Несмотря на лихость адаптации сценаристом романа Флобера, режиссер умудряется снять метраж настоящего блокбастера – 2 часа 45 минут. Визуальная картинка преобладает над вербальным рядом, что затаенно, как мне кажется, не по душе сценаристу.
По Сокурову, движения кинокамеры, томительное разглядывание миллиметров и сантиметров пространства, молчаливые панорамы есть особенное кинематографическое письмо, способное раскрывать самые различные темы: метафизические, психологические, эротические, бытовые, даже мистические. Назойливое жужжание ползающих и летающих мух, к примеру, сопровождает весь киноряд: летом и зимой, весной и осенью, в жару и в холод, в доме Шарля и в руанской гостинице, в разогретом зноем поле и в застывшем от изморози селении. Мухи – суть, спутники провинциального бытия, налипь на колесе быстротекущего, равнодушного времени.
Мог ли кинодраматург ожидать, что грамотный сценарий превратится в эпатажный эротический фильм, абсолютно неожиданный для советского кинематографа 1988 года? Рядом со скандальной «Маленькой Верой» В. Пичула картина Сокурова вылядит просто Монбланом экранной свободы. Не знаю всех обстоятельств и подоплек, но предположу, что Александр Николаевич опьянел от литровых глотков «перестроечных» соблазнов. Ослабла цензура, нет кандалов на ногах, можно снимать актрису из Франции, можно легко перейти порог госкиношных запретов.

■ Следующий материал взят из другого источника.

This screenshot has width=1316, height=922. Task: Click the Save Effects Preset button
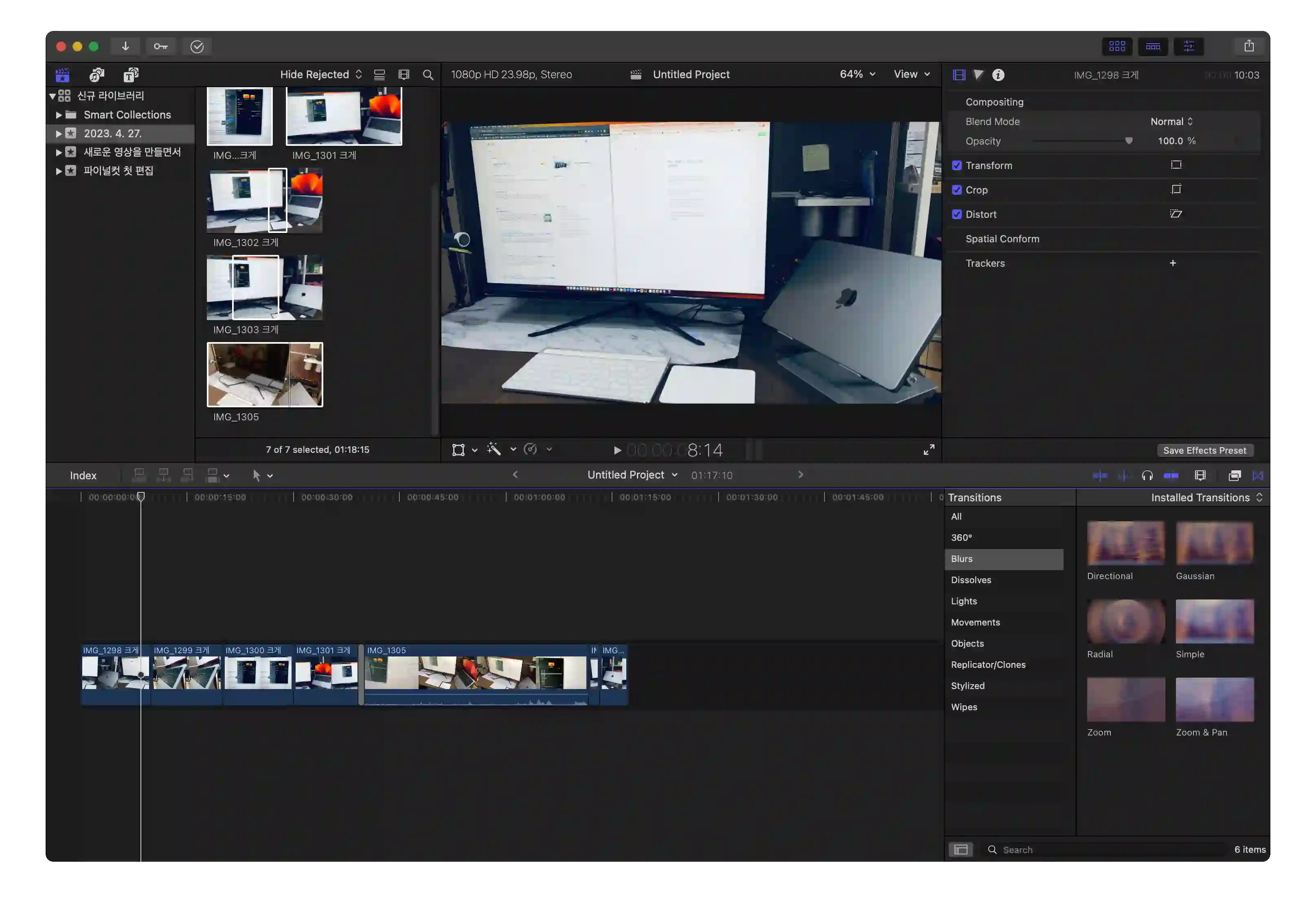1204,451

Уже второй эпизод в картине разыгран и снят в формате показательного эротического кино: два голых тела, Эмма и Шарль (Роберт Вааб) старательно имитируют половой акт. Словно полированные, полушария ягодиц мужа с частотой паровозного поршня совершают сладострастные движения, доставляющие стонущей от наслаждения жене предельное блаженство.
Но последующий эпизод приводит зрителя в некоторое недоумение. Мадам Бовари откровенно скучно в доме провинциального доктора. Сесиль Зервудаки, зашивая наволочку с набитыми туда перьями, нечаянно укалывает себе палец. Сверхкрупным планом показана человеческая кожа с входящей в нее, как сверло, стальной иглой. Возникает прямая ассоциация с вкалыванием наркотика. Эмма в нарастающем приступе истерики бомбит кулаками треклятую наволочку, судорожными движениями выдергивает и разбрасывает из нее пучки белых перьев (киноцитата из Тарковского), безобразно проклинает весь белый свет. Зигмунд Фрейд внятно нам объяснил бы причины столь взбалмошной вспышки эмоций…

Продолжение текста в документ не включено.